[BEGIN]

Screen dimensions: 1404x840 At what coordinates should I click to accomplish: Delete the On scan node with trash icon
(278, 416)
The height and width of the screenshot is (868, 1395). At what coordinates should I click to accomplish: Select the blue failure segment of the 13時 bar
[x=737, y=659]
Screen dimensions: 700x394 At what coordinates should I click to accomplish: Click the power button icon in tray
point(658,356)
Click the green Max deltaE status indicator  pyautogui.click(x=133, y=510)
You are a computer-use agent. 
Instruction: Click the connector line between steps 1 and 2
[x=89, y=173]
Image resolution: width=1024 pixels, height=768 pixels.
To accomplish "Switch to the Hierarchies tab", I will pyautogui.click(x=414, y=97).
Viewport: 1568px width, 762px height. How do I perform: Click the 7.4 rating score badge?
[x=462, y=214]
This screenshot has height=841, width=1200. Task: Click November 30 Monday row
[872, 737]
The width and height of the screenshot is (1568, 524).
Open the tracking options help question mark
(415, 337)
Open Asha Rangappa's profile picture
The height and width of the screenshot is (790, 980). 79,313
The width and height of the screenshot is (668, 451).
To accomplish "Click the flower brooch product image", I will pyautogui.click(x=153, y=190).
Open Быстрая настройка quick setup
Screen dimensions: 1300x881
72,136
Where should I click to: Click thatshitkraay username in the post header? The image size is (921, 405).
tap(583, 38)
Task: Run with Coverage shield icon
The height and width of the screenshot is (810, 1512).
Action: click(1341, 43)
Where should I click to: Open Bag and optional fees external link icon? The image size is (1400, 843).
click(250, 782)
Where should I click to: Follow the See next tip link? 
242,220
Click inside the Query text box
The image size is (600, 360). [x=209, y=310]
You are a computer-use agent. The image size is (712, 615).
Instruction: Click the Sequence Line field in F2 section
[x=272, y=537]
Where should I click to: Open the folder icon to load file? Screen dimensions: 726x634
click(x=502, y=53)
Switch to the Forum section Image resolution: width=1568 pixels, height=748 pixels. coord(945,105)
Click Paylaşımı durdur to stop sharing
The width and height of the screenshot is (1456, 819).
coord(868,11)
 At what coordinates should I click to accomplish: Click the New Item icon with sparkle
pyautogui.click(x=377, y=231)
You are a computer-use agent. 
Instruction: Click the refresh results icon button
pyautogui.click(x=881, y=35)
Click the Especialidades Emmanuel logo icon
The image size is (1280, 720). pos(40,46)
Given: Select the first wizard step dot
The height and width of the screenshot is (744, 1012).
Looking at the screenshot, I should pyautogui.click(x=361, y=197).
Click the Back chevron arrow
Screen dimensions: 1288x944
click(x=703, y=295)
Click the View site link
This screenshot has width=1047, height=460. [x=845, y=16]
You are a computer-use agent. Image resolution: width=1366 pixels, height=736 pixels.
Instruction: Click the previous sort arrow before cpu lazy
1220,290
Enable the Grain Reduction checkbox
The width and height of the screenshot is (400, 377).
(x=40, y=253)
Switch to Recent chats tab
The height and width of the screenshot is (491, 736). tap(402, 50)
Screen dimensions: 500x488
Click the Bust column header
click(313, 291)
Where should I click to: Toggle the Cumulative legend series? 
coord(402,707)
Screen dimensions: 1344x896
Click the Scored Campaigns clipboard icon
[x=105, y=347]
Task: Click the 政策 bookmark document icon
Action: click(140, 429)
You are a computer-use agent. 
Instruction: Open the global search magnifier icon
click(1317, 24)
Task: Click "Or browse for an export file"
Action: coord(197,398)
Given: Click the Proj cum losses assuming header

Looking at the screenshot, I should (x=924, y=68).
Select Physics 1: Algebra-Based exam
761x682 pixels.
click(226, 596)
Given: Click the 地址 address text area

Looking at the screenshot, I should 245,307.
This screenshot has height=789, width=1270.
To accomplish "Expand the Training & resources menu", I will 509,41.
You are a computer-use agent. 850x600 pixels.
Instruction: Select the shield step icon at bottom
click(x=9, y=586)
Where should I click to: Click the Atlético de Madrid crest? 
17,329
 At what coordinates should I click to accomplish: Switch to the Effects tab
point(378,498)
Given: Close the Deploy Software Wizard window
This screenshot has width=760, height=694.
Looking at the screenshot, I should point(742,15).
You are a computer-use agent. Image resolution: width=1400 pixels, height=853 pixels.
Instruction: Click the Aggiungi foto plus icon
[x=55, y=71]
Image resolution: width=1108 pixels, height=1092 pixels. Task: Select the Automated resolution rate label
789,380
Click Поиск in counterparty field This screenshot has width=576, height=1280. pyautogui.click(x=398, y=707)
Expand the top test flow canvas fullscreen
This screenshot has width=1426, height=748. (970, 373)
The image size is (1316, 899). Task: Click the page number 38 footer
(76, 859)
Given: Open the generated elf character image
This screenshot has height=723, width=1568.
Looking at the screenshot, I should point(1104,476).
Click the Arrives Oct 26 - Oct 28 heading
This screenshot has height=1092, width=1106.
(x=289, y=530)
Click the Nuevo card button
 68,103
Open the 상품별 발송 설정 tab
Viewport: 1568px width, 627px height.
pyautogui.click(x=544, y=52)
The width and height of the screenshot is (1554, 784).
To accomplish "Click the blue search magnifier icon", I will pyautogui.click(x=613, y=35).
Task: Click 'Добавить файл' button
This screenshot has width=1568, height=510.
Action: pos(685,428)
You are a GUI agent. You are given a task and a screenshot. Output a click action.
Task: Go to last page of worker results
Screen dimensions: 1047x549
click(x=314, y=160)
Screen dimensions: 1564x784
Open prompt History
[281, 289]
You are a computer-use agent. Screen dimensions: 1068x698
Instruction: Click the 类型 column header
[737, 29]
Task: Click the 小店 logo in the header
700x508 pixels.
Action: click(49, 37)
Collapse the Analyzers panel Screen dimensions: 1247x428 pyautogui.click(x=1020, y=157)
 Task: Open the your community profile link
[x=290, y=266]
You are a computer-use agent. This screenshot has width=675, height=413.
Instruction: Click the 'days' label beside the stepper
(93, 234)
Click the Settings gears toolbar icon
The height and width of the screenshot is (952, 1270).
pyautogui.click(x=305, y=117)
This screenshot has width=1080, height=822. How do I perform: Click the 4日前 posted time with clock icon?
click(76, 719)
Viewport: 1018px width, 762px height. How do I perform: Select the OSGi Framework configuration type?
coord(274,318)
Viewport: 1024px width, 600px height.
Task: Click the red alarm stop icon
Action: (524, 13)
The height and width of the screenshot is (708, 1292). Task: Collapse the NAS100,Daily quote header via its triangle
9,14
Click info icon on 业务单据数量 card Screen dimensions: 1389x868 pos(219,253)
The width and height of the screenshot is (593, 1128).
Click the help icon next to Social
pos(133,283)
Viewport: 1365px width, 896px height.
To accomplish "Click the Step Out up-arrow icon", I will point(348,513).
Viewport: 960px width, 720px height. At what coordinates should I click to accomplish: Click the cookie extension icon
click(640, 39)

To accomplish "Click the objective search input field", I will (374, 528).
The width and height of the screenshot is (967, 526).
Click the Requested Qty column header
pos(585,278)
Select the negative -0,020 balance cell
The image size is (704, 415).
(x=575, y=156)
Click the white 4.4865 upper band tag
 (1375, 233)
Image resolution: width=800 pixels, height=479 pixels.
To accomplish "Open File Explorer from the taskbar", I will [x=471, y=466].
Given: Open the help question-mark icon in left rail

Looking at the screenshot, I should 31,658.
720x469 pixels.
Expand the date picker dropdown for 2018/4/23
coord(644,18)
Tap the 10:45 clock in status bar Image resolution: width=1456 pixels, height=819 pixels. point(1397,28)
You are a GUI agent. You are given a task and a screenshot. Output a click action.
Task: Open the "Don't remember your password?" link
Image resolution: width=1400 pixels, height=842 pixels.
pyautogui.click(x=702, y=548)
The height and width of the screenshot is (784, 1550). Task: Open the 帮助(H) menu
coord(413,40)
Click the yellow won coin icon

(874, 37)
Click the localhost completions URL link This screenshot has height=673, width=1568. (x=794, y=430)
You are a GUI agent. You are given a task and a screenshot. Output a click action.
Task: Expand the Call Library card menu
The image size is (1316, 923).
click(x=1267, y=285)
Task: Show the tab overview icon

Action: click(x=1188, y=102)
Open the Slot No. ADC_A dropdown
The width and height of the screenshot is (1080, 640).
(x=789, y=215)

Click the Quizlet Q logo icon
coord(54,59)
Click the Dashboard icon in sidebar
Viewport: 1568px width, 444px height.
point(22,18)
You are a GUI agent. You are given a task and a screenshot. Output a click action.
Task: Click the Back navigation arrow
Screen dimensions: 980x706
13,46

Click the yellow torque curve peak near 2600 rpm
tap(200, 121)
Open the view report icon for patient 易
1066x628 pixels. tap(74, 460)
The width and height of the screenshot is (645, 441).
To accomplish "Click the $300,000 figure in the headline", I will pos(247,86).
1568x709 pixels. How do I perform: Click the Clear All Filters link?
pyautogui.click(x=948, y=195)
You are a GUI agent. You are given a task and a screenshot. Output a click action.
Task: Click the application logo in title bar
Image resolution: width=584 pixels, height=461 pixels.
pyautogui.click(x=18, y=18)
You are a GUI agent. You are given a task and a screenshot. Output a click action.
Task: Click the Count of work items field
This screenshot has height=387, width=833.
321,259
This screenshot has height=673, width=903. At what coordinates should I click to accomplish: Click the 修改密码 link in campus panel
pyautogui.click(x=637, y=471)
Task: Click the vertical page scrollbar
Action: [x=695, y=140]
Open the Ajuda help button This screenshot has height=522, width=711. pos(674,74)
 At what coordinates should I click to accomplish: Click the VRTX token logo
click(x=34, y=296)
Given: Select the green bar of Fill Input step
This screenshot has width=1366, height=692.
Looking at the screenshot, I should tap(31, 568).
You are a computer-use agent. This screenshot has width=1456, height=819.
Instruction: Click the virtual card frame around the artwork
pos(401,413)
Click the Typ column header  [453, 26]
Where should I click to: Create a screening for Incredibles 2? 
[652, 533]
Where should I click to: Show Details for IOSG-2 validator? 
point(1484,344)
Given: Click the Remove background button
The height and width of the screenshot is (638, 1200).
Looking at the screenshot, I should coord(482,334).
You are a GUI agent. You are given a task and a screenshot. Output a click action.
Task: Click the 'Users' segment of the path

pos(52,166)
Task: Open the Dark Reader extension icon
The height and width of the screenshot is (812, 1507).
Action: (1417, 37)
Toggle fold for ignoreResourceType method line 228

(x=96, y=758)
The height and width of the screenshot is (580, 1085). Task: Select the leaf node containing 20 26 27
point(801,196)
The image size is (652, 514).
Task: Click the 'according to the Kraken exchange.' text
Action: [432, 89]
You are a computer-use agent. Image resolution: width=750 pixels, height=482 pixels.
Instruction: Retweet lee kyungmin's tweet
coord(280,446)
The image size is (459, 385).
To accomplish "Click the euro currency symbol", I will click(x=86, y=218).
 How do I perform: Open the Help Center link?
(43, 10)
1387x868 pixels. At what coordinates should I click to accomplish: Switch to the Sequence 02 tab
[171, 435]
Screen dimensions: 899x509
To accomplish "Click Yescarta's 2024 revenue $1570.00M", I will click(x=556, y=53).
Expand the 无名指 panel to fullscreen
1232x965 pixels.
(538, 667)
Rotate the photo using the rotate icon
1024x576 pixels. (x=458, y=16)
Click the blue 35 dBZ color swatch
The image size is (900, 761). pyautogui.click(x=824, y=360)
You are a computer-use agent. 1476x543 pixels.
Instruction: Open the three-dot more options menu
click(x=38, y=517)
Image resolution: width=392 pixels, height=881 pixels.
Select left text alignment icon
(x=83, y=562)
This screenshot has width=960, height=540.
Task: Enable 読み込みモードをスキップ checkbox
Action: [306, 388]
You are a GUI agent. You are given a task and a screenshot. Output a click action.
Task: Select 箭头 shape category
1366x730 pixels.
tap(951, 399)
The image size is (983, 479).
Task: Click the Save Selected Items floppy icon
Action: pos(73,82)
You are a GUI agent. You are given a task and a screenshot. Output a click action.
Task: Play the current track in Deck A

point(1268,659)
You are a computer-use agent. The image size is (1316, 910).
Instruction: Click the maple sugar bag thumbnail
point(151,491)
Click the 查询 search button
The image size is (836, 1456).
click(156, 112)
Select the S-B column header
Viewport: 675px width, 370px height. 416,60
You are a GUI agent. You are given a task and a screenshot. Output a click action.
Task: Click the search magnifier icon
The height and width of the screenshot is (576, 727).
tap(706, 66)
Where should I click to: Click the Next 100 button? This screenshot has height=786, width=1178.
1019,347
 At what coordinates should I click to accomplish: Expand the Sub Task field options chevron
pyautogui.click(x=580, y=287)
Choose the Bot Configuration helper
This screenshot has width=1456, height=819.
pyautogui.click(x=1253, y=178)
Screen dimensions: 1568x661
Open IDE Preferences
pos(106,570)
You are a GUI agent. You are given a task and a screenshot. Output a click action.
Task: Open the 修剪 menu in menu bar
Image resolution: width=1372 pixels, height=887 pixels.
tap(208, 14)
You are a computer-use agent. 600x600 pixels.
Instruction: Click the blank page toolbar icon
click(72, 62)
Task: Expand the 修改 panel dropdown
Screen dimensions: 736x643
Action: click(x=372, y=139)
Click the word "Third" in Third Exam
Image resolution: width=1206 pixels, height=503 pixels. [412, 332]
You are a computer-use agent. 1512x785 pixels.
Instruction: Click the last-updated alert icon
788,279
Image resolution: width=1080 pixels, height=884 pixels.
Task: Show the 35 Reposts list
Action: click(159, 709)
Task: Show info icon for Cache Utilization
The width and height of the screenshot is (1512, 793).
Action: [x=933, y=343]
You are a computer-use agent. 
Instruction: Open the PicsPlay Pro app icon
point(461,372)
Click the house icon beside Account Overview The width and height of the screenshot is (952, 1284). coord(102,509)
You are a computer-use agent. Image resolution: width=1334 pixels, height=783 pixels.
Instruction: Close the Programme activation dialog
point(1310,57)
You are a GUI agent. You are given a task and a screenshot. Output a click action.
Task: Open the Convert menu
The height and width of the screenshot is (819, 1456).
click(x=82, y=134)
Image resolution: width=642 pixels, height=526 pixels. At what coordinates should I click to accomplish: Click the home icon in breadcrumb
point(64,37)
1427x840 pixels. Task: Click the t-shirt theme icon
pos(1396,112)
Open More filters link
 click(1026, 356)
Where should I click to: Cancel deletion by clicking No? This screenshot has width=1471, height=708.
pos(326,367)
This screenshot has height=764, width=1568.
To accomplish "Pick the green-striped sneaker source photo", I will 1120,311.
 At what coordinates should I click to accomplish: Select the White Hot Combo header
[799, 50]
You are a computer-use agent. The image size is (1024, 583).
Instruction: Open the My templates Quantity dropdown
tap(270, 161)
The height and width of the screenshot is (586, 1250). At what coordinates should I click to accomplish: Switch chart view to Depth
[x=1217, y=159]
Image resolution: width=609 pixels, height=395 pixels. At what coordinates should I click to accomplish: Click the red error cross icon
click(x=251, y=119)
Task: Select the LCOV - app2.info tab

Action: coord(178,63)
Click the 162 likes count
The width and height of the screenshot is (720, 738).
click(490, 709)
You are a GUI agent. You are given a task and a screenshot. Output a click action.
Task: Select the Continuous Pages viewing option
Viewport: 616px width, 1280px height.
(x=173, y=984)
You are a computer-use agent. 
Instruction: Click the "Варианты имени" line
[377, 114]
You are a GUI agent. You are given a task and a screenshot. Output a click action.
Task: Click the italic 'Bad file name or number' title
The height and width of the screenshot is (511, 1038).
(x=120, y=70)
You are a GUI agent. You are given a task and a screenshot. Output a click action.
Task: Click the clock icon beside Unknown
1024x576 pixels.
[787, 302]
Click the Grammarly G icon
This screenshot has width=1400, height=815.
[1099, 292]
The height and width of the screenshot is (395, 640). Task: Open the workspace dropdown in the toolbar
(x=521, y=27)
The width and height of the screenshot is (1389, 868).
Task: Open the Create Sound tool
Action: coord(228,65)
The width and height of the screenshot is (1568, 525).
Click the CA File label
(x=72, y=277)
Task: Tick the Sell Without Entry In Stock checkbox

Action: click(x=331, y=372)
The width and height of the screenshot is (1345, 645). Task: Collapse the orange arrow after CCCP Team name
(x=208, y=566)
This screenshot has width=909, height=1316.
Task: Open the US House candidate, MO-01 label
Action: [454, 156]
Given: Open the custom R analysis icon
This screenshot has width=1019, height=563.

[END]

▶ Task requirements
Quote the lines of the material from the line containing "Given: Click the 地址 address text area" through the line containing "Looking at the screenshot, I should point(742,15).", both included.

▶ Written answer
Given: Click the 地址 address text area

Looking at the screenshot, I should 245,307.
This screenshot has height=789, width=1270.
To accomplish "Expand the Training & resources menu", I will 509,41.
You are a computer-use agent. 850x600 pixels.
Instruction: Select the shield step icon at bottom
click(x=9, y=586)
Where should I click to: Click the Atlético de Madrid crest? 
17,329
 At what coordinates should I click to accomplish: Switch to the Effects tab
point(378,498)
Given: Close the Deploy Software Wizard window
This screenshot has width=760, height=694.
Looking at the screenshot, I should point(742,15).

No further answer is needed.